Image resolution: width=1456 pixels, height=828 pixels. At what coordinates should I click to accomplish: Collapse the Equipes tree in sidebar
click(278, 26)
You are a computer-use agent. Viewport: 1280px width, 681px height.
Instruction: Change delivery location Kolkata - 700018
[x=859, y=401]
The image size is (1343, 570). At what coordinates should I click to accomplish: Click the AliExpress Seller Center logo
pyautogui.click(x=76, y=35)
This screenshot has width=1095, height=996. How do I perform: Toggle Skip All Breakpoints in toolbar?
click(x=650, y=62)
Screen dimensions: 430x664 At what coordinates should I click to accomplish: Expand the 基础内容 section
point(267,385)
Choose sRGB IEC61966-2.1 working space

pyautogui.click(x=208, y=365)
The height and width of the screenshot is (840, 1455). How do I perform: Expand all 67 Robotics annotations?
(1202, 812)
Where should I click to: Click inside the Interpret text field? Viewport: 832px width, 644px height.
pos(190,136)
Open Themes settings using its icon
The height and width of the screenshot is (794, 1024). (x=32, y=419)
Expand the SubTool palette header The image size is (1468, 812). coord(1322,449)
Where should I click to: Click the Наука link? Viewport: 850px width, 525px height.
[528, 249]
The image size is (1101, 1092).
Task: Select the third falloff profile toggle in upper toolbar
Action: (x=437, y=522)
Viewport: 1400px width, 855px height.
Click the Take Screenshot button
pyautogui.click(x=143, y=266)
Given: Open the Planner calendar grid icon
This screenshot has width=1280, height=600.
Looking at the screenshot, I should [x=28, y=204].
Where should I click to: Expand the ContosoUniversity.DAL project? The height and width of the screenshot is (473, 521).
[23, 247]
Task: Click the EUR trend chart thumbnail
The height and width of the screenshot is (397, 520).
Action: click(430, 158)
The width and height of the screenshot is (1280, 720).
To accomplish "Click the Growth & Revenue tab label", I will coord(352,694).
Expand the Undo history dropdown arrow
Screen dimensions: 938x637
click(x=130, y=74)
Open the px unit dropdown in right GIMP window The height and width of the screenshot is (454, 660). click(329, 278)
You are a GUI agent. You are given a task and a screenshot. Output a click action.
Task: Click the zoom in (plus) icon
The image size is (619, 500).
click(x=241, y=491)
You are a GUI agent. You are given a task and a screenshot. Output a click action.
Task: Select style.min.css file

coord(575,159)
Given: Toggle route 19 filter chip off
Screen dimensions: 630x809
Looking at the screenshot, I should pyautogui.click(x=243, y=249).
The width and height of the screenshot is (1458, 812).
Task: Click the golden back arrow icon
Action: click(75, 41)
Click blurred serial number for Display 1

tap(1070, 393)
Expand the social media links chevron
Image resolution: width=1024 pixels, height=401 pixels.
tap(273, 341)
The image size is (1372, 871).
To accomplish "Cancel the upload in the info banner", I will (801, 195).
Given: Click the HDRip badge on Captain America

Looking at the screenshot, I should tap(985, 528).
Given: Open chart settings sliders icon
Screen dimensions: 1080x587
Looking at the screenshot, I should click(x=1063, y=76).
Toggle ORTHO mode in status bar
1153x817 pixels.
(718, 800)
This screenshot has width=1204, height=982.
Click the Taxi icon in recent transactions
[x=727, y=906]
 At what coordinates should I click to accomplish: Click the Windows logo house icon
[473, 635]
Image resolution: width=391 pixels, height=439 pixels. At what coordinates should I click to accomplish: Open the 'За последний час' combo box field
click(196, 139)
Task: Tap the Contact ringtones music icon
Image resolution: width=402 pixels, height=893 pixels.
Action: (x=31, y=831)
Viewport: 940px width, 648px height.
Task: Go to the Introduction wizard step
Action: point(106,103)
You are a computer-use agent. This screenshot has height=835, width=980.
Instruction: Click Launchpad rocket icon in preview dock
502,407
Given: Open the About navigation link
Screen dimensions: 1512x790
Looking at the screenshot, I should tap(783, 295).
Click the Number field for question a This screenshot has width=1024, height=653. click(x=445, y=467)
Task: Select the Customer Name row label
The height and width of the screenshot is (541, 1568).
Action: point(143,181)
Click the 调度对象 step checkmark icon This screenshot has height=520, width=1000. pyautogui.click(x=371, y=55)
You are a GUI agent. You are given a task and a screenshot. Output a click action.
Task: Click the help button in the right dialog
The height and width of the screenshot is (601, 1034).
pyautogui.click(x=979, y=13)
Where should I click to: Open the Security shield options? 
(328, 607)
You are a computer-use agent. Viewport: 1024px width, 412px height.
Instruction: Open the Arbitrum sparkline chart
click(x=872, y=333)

### [Task goal]
Set down precisely the lines above between the line holding "Instruction: Click Launchpad" and the line holding "Click the Number", inclusive, and nothing beyond them.

### [Solution to this problem]
Instruction: Click Launchpad rocket icon in preview dock
502,407
Given: Open the About navigation link
Screen dimensions: 1512x790
Looking at the screenshot, I should tap(783, 295).
Click the Number field for question a This screenshot has width=1024, height=653. click(x=445, y=467)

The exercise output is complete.